_TASK REQUIREMENTS_:
Using the listing below, select the lines with the word "navigation" and copy them.

========================================

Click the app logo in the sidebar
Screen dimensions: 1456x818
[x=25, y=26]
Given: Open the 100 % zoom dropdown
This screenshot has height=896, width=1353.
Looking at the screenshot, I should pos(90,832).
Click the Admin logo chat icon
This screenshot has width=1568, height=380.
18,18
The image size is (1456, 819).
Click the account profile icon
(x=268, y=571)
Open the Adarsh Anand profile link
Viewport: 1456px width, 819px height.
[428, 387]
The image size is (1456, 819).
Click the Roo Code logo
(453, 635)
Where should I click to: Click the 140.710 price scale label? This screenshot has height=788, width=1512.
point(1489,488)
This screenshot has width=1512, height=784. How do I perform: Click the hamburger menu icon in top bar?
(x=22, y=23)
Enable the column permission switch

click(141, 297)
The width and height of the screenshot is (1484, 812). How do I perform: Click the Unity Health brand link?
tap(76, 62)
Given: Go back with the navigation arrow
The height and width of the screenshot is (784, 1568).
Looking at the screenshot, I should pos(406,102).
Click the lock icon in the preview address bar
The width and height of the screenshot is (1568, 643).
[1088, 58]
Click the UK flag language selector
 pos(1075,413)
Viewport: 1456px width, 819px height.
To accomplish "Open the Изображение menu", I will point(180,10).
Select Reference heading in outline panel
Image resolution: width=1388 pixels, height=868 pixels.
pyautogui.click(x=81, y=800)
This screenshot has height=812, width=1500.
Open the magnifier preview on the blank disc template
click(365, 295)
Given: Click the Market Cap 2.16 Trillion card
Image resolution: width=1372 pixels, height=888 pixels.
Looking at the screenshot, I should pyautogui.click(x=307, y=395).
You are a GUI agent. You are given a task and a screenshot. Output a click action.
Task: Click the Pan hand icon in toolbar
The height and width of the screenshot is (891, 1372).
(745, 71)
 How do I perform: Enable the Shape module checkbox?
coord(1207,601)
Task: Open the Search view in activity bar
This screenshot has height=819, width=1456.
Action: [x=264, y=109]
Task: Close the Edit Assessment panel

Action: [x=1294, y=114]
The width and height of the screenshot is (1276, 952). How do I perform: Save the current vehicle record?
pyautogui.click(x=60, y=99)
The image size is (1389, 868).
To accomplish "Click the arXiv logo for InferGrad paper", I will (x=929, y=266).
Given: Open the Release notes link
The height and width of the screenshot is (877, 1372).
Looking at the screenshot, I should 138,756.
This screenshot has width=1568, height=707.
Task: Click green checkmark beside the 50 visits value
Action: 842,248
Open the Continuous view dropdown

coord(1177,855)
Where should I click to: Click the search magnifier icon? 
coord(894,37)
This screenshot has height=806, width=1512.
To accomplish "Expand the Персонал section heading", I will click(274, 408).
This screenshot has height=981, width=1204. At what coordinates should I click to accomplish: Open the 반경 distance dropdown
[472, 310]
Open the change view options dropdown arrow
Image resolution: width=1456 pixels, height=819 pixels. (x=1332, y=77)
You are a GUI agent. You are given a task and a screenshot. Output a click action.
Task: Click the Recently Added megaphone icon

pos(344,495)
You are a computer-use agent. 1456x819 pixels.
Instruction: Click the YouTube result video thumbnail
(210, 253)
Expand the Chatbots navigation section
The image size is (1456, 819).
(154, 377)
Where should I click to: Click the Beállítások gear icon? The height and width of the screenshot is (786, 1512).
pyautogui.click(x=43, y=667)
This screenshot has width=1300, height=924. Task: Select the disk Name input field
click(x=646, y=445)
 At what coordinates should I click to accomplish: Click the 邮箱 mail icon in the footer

========================================

_ANSWER TO THIS EXERCISE_:
Given: Go back with the navigation arrow
Expand the Chatbots navigation section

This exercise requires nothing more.